Validate RNAseq reads against array genotypes?
6 weeks ago
I have RNAseq data array genotyping for a set of the same samples but we have evidence that for some of the samples there may have been a mixup or contamination between DNA purification, genotyping and RNA sequencing. Therefore what I need to do is verify that the sequence reads from the RNAseq data match up with the array genotyping. I have tried using bcftools to call genotypes for exonic SNPs using the reads and then using King to analyze relatedness but I am getting poor concordance for all samples. Is there a better tool that exists for this?

6 weeks ago
LChart

I don't think a tool exists to do this specifically in RNA-seq data. You could try CalculateFingerprintMetrics from Picard; but the issue is that the genotype assignments could be distorted by unequal expression of alleles.
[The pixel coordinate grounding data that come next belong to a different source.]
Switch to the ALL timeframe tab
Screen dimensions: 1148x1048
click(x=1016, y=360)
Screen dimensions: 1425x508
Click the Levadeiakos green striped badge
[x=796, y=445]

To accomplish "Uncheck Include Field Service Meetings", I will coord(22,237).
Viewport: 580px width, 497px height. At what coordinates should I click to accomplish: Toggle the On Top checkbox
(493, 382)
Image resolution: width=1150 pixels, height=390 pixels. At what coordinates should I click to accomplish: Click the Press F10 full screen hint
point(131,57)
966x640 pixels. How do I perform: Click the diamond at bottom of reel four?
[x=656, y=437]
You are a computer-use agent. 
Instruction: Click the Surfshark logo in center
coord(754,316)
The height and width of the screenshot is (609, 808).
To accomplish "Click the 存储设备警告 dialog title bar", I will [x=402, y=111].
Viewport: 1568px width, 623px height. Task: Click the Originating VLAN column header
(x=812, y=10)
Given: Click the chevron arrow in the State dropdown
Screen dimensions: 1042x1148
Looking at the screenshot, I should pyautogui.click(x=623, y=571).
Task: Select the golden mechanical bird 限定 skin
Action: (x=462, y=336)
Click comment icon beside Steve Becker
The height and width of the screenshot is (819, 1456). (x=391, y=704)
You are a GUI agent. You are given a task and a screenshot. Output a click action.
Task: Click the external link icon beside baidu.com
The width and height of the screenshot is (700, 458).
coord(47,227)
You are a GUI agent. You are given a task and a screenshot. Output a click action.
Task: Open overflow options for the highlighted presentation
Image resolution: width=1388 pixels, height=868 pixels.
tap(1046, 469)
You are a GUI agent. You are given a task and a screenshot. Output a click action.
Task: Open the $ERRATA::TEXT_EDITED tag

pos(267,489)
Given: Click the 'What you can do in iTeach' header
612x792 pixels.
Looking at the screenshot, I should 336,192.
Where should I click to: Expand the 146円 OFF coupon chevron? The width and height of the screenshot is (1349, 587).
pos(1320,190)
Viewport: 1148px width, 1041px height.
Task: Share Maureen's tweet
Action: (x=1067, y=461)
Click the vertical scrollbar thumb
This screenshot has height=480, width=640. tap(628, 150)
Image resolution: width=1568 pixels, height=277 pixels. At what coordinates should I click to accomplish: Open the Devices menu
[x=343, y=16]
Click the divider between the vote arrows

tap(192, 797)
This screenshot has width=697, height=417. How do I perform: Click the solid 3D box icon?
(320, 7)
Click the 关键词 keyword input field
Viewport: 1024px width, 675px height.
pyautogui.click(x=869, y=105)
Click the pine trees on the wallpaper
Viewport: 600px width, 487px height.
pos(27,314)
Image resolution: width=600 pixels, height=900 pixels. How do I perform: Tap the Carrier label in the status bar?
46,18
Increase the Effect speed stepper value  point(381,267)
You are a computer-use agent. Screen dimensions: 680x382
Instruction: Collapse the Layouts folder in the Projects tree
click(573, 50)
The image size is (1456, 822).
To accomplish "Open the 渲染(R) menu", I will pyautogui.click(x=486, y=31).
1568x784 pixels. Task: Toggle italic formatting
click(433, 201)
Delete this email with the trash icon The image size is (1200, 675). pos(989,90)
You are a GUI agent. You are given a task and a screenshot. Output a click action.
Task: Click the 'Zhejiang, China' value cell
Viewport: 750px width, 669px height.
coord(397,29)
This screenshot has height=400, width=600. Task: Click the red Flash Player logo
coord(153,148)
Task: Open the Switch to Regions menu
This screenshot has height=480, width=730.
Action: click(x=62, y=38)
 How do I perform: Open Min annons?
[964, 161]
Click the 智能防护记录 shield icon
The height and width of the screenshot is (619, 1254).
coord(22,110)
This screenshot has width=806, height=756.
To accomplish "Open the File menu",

Luckily the approach is pretty straightforward:

after bcftools -C, you can extract the log-odds for each .bam from the GL field. For microarray entries that are hom-ref, use the reference likelihood (remember to normalize the probabilities! 0,4,8 -> -0.442 ref likelihood - natural log); for those that are not, use log(exp(het)+exp(homvar)) which is the non-reference probability (more stable than het or hom as RNA-seq may not have 50/50 allelic expression). Summing these values across all variants will give you a "match likelihood" for each (bam, microarray) pair.